**Task list**.
a – Using the model governance text below, what is the answer to each question?
(i) Which agencies issued the April 2026 update to SR 11-7?
(ii) In what mode do new model versions run during champion/challenger testing?
(iii) Which bank sponsors are named?
b – Write out the model governance text from "Model Governance and" up to and including "and retraining triggers.".

**Selected excerpt**.
________________

Model Governance and Regulatory Compliance

• Own the model risk management framework for every model you deploy - compliant with the April 2026 revised interagency guidance (the update to SR 11-7 issued by the OCC, Federal Reserve, and FDIC): model inventory and ownership documentation, validation standards, performance monitoring protocols, and retraining triggers.

• Implement explainability for every model in production: SHAP or LIME-based feature contribution analysis for ECOA adverse action compliance. If a merchant application is declined or a transaction is flagged, the reason must be expressible in human-understandable terms. "The algorithm decided" is legally indefensible.

• Build champion/challenger testing infrastructure: new model versions run in shadow mode, outcomes tracked, performance compared against the incumbent before any threshold change goes live.

• Document bias testing and fairness analysis for underwriting models: disparate impact analysis, false positive rate parity across merchant segments, and mitigation strategies - required for CFPB/ECOA compliance and bank sponsor disclosure.

• Work directly with bank sponsors (CRB, Fiserv) on model disclosure: architecture documentation, validation evidence, and performance reporting that satisfies sponsor audit requirements.

________________

**Information provided**.

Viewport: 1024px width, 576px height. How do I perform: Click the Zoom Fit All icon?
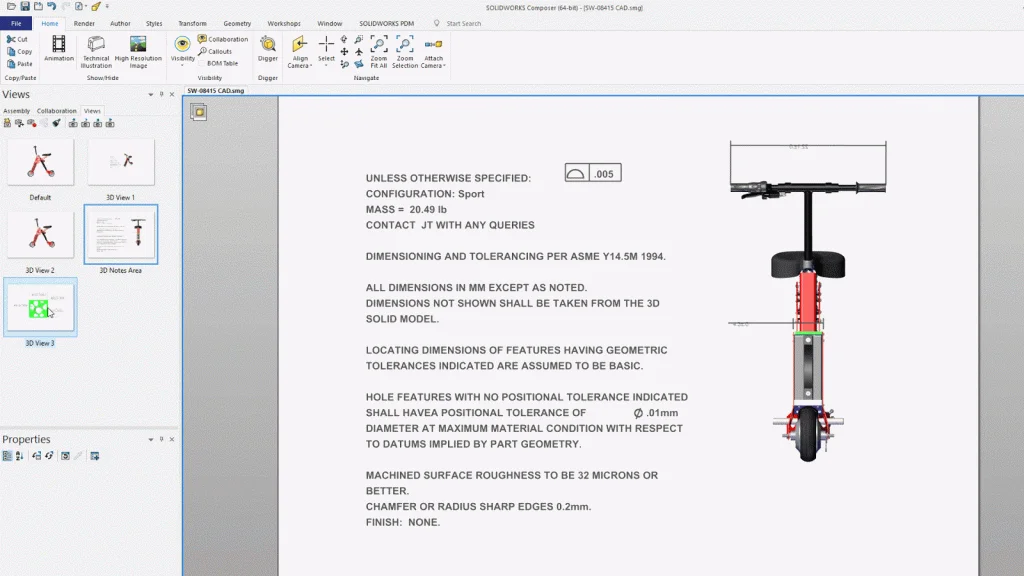tap(379, 46)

________________

**Solutions by task**.
a –
(i) The OCC, Federal Reserve, and FDIC.
(ii) Shadow mode.
(iii) CRB and Fiserv.

b –
Model Governance and Regulatory Compliance

• Own the model risk management framework for every model you deploy - compliant with the April 2026 revised interagency guidance (the update to SR 11-7 issued by the OCC, Federal Reserve, and FDIC): model inventory and ownership documentation, validation standards, performance monitoring protocols, and retraining triggers.